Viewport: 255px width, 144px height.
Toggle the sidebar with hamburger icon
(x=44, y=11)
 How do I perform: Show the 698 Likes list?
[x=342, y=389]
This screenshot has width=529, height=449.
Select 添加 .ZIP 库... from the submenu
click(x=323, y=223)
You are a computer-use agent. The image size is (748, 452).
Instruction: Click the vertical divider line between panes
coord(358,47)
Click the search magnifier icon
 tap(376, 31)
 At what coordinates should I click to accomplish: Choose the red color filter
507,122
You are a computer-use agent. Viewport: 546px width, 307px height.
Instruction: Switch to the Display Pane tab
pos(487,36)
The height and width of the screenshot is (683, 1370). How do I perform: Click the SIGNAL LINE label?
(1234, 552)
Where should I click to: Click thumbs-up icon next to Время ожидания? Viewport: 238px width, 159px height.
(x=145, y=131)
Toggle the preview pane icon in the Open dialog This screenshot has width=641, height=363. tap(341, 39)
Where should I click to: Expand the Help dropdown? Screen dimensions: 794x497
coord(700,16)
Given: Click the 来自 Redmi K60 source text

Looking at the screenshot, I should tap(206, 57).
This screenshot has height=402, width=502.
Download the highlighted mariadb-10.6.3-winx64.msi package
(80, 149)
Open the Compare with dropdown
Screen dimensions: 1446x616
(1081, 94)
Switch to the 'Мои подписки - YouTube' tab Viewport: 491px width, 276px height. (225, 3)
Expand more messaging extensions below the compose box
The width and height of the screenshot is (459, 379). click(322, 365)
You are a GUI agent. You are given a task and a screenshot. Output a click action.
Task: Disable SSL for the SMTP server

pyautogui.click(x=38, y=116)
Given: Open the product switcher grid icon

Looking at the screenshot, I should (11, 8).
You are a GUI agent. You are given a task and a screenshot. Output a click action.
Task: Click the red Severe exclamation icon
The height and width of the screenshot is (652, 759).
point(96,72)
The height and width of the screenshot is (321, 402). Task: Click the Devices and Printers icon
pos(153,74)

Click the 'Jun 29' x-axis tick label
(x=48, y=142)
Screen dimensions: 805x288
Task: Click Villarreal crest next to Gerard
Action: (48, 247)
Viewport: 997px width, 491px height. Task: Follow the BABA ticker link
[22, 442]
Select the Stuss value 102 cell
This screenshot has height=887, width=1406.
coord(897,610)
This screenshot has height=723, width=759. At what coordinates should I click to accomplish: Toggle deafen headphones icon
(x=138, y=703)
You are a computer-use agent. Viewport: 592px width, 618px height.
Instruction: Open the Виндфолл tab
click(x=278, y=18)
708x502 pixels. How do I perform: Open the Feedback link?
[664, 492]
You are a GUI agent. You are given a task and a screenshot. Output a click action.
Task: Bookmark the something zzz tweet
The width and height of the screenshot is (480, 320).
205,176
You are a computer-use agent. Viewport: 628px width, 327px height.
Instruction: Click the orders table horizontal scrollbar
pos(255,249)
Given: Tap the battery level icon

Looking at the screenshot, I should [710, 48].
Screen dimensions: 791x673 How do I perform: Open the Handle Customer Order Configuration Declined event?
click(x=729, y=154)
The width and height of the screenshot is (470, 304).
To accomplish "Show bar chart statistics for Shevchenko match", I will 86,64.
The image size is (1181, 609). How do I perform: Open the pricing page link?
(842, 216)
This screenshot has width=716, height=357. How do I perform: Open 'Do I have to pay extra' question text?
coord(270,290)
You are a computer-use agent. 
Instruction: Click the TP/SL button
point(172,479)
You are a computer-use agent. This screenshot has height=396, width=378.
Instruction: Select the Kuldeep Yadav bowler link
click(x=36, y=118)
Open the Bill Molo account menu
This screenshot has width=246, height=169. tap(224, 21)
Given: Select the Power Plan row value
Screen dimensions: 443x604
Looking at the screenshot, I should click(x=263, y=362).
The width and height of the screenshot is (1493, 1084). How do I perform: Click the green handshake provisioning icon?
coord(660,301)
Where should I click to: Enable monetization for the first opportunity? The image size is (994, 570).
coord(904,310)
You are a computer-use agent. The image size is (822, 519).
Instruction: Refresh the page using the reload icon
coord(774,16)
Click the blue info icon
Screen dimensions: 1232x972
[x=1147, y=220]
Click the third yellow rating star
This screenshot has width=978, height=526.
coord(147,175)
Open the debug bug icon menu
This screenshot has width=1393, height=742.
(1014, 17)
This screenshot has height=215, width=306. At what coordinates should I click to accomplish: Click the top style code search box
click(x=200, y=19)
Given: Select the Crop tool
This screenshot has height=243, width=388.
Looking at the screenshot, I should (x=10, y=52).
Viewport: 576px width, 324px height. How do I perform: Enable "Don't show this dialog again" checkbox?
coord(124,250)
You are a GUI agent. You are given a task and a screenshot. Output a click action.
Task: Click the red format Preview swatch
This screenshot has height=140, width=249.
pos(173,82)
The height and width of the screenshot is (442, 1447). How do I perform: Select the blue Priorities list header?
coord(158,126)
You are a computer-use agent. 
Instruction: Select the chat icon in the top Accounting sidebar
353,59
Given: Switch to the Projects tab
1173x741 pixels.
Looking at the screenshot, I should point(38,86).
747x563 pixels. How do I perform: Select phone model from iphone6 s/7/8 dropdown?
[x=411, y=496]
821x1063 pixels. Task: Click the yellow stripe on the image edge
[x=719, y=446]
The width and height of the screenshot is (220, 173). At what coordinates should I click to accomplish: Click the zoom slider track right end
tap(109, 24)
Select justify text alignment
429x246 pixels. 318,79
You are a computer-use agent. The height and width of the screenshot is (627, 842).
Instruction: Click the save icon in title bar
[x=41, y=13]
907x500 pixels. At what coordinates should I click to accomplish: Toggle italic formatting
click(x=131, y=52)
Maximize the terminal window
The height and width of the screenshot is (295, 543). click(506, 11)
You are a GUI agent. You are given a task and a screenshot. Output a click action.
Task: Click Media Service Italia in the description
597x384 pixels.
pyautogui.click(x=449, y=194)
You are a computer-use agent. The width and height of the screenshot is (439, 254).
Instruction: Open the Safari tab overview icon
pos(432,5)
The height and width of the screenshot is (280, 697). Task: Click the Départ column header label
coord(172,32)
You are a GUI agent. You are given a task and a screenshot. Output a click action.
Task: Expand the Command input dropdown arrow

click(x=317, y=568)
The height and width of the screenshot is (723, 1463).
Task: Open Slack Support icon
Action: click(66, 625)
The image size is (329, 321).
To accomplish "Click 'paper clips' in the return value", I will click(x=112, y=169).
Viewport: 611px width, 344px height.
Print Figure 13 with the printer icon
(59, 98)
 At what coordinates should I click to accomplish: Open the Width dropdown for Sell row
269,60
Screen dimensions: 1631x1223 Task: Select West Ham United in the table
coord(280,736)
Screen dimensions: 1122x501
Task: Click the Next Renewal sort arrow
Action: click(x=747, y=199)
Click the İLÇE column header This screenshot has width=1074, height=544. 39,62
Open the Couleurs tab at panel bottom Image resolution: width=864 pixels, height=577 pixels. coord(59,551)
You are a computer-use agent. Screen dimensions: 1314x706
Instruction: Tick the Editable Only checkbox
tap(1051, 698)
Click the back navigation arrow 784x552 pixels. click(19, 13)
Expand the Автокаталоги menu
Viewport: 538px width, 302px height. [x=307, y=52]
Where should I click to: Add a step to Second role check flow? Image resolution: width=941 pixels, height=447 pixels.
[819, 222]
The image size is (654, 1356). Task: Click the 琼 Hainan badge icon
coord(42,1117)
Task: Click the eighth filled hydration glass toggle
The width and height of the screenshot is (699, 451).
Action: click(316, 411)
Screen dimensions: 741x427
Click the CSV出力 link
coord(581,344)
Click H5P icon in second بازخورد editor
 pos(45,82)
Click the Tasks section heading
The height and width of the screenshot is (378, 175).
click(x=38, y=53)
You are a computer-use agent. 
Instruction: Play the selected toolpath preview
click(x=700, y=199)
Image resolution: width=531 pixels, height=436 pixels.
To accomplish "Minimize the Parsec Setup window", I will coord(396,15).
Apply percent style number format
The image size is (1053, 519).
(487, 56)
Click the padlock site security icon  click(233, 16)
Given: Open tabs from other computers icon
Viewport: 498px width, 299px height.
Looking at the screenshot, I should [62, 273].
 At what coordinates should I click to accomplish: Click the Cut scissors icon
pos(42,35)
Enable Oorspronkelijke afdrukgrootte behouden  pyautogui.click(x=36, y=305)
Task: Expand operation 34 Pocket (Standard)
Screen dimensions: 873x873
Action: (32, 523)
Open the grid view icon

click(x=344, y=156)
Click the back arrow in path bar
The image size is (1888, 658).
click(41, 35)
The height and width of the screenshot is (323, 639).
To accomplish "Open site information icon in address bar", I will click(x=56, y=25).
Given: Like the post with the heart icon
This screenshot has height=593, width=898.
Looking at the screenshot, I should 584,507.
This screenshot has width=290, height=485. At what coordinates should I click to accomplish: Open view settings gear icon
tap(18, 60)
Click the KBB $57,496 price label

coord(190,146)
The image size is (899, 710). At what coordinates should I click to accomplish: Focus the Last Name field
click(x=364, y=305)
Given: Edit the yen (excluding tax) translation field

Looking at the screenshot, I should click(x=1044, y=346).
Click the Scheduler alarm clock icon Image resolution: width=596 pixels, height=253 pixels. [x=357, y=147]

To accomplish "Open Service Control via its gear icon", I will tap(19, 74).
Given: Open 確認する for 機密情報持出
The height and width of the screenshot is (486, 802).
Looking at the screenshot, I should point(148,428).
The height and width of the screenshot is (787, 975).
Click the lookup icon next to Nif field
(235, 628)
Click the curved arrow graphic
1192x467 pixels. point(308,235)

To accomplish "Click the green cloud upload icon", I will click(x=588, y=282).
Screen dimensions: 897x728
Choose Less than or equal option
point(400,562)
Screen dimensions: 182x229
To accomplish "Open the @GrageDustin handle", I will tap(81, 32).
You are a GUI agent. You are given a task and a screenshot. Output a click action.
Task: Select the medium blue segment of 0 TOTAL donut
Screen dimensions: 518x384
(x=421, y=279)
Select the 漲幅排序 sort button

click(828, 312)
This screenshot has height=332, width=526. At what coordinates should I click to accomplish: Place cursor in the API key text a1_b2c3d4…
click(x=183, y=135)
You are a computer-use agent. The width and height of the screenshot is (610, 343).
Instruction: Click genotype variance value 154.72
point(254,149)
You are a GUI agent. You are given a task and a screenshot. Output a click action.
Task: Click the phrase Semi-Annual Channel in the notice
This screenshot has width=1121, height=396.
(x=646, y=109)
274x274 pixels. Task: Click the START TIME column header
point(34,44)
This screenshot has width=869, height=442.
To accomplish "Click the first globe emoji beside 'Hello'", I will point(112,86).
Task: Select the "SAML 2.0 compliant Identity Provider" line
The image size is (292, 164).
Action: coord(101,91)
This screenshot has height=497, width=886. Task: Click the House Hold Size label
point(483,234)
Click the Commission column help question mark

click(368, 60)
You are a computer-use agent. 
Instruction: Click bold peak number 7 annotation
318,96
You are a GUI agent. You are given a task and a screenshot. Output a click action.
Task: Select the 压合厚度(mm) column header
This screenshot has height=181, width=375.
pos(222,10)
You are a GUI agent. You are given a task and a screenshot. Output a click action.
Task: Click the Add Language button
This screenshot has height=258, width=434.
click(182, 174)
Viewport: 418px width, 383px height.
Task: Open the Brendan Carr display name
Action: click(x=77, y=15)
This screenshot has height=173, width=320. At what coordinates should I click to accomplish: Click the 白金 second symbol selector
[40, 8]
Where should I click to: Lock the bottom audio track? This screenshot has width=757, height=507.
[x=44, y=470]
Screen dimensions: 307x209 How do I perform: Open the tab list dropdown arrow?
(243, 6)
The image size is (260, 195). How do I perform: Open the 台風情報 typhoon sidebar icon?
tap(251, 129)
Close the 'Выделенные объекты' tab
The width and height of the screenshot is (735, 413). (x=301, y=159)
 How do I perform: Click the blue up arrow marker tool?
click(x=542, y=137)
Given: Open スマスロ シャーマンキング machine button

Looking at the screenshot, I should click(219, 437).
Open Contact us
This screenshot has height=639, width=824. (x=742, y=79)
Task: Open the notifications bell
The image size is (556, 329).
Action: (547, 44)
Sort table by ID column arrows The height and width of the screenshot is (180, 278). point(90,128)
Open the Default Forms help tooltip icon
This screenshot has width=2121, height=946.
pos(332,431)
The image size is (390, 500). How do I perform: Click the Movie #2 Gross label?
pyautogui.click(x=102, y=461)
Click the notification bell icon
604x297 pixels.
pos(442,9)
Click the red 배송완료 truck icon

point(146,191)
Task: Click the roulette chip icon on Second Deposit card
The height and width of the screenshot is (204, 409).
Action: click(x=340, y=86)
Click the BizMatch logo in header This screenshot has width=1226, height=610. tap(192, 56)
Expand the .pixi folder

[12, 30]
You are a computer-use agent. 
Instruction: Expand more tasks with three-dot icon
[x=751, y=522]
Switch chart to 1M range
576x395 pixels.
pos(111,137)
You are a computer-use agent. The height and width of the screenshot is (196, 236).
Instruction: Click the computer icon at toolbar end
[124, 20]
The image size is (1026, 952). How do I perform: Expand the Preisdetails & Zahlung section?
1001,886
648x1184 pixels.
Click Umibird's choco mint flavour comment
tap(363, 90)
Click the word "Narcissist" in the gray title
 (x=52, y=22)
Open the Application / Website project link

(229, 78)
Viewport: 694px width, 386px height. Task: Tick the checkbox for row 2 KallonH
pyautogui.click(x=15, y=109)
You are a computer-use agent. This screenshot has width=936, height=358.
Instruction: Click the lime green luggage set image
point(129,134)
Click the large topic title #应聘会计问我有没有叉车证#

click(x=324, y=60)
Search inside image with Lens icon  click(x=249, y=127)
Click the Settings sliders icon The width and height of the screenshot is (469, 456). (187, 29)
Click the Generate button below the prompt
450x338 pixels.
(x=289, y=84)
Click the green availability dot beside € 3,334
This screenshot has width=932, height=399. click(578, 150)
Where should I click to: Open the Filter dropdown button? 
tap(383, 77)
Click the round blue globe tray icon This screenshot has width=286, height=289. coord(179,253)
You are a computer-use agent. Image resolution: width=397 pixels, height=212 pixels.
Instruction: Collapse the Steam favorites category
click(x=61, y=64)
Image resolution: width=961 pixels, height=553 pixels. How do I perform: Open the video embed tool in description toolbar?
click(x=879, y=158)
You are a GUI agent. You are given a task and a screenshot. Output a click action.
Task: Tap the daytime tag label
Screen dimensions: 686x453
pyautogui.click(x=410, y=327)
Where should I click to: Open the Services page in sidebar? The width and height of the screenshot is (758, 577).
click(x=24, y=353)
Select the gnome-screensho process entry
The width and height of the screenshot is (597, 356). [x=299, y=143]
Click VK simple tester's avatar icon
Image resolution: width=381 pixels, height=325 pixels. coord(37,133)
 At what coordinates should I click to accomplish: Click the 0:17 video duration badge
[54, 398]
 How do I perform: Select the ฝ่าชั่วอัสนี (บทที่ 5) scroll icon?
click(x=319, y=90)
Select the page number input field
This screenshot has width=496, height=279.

---------------

(TASK STATEMENT) What is needed is the number of lines in the data that contain "globe", given with nothing else.

(ANSWER BELOW) 2